On Thursday, Richmond Elementary parent Stefanie Marrero joined the politicians at the podium. “We need those funds released now,” Marrero said. “Not next week, not next month – now.”
Weekend inspections planned at Richmond
At Richmond Elementary, reports of improper asbestos repairs mean a new round of inspections will take place this weekend, conducted jointly by the District and the PFT.
After Thursday’s media event concluded, the PFT’s longtime environmental specialist, Jerry Roseman, spoke with Richmond parents and staff about the cleanup plan. Roseman told the group that the District’s previous inspections and repairs at Richmond had been “reasonable, but limited. … There has been work done, but it hasn’t been enough.”
A new round of inspections will re-examine several known problem areas – including the attic and several classrooms – along with the rest of the building, and then the District and PFT will develop a complete plan, Roseman said. Staff can expect to see some short-term fixes, along with a full report with room-by-room data about contamination and cleanup.
Roseman said that it’s unclear whether “total abatement” at Richmond is possible by the summer, but he said he was optimistic that the new round of inspections will be detailed enough to produce a trustworthy plan.
“Sometimes there’s a lot of money spent, and it doesn’t get done right,” said Roseman. “We want to do it right.”
Richmond Elementary teacher Kathryn Lagara speaks, flanked by Philadelphia Federation of Teachers president Jerry Jordan and teacher Meghan Amadio. (Photo: Bill Hangley)
Richmond staff were pleased to see their school get some needed attention, but said that the toxin issue represents just the tip of an iceberg of neglect. Dirty floors, rodent droppings, and messy halls are seen regularly, said teacher Kathryn Lagara, and students and staff alike deserve better.
“There needs to be a real commitment to creating a better environment for our teachers, for our students,” said Lagara, now in her seventh year at Richmond. “Many of us choose to work in Philadelphia. … The fact that we shouldn’t be afforded the same things that children and teachers in more affluent areas have is astounding.”

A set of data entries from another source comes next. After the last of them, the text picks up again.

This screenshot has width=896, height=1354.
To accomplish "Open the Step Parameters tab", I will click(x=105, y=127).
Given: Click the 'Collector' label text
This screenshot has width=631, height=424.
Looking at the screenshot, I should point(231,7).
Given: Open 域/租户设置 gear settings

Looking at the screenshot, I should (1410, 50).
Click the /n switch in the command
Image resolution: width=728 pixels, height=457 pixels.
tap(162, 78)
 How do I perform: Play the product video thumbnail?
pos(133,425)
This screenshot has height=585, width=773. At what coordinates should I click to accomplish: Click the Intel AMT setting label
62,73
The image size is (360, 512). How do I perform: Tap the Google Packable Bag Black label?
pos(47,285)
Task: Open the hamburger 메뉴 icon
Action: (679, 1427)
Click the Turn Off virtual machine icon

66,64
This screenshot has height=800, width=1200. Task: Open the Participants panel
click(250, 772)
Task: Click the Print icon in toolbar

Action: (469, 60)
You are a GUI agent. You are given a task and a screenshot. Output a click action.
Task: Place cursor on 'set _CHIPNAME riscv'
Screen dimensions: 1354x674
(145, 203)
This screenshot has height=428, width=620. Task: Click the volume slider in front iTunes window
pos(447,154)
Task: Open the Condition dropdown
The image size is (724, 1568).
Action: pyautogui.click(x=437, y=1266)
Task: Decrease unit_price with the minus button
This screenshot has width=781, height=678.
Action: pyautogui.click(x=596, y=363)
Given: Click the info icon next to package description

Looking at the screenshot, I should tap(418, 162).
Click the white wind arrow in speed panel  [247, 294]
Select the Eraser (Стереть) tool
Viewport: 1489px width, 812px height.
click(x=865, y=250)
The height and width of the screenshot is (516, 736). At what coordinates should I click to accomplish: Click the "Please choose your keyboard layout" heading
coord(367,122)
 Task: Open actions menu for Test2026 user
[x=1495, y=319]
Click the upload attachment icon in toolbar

Her colleague Meghan Amadio, now in her fourth year at Richmond, said that the whole experience has left her wondering about her family’s future with the District.
“My son is 4 – and I’m not sure I want to send him to a Philadelphia school,” said Amadio. “I can’t send my son to a toxic school. So what are my options? I move? I pay for Catholic school? I’m in a quandary myself.”